Stored items:
----

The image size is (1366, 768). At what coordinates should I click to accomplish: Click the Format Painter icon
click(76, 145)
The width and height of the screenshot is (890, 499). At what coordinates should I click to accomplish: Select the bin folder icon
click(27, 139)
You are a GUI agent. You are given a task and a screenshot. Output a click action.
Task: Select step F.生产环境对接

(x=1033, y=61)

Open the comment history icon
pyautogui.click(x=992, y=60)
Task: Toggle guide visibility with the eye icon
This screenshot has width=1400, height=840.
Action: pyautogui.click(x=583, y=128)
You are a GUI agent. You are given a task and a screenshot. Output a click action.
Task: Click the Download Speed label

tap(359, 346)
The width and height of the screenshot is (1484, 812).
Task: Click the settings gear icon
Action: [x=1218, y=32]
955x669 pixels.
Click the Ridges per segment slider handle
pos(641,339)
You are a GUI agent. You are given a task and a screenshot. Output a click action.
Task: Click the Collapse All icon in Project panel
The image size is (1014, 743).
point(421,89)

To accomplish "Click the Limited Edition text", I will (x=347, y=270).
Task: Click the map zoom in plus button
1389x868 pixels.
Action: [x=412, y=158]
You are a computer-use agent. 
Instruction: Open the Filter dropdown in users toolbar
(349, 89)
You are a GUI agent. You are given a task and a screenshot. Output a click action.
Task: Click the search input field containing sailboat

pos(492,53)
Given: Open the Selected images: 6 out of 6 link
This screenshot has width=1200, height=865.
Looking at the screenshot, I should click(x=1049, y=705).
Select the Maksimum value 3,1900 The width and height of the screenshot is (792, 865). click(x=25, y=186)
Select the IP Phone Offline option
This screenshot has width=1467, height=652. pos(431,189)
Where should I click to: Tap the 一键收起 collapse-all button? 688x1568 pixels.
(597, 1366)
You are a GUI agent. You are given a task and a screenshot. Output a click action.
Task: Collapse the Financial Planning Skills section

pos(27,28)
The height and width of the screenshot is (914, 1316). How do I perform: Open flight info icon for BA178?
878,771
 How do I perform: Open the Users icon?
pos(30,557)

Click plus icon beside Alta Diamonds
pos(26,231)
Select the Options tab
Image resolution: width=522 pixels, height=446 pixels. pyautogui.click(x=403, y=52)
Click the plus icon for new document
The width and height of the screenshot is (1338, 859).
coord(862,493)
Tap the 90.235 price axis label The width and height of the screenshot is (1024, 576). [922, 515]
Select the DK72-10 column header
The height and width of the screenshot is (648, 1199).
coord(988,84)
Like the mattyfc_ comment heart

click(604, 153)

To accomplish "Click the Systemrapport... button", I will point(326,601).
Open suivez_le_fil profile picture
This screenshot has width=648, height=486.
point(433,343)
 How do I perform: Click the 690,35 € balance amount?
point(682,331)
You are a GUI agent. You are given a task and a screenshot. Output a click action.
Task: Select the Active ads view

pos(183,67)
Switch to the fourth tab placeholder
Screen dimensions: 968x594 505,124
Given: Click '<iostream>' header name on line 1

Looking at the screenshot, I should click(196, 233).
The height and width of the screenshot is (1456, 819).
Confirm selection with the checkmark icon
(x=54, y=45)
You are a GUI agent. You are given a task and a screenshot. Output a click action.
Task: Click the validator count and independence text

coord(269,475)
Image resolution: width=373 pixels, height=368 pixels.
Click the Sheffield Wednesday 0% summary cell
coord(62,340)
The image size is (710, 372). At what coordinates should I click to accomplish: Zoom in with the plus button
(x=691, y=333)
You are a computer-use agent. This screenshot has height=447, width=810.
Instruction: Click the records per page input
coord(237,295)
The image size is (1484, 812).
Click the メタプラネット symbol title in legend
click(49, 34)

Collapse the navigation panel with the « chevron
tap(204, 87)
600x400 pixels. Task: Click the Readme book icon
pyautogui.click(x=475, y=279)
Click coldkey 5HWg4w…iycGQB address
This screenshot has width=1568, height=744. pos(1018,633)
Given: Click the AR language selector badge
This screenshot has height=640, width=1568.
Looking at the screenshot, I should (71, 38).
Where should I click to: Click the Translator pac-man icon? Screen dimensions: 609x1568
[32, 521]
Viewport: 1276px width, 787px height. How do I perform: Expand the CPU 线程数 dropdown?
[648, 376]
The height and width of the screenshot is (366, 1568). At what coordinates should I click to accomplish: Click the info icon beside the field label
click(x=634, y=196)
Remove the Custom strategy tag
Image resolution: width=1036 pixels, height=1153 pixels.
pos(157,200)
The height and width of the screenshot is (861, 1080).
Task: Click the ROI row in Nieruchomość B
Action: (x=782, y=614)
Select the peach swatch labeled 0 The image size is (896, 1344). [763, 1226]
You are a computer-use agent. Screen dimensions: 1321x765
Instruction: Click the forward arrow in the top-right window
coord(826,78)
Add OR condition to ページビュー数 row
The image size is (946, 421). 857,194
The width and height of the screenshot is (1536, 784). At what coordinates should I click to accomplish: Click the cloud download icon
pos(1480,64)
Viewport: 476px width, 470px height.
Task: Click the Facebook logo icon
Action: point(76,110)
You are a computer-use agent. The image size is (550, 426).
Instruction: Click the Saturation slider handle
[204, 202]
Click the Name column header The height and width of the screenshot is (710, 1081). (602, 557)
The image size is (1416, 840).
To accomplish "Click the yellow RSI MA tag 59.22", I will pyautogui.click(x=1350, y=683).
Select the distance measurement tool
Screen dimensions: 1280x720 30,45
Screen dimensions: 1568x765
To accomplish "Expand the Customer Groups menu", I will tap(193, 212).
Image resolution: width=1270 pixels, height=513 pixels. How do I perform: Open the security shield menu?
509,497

----

### [EXERCISE AIM]
Every line holding the string "computer" should be copied here, so please find those lines in the data.

### [FINISHED EXERCISE]
You are a computer-use agent. 
You are a computer-use agent. This screenshot has height=447, width=810.
You are a computer-use agent. Screen dimensions: 1321x765
You are a computer-use agent. The image size is (550, 426).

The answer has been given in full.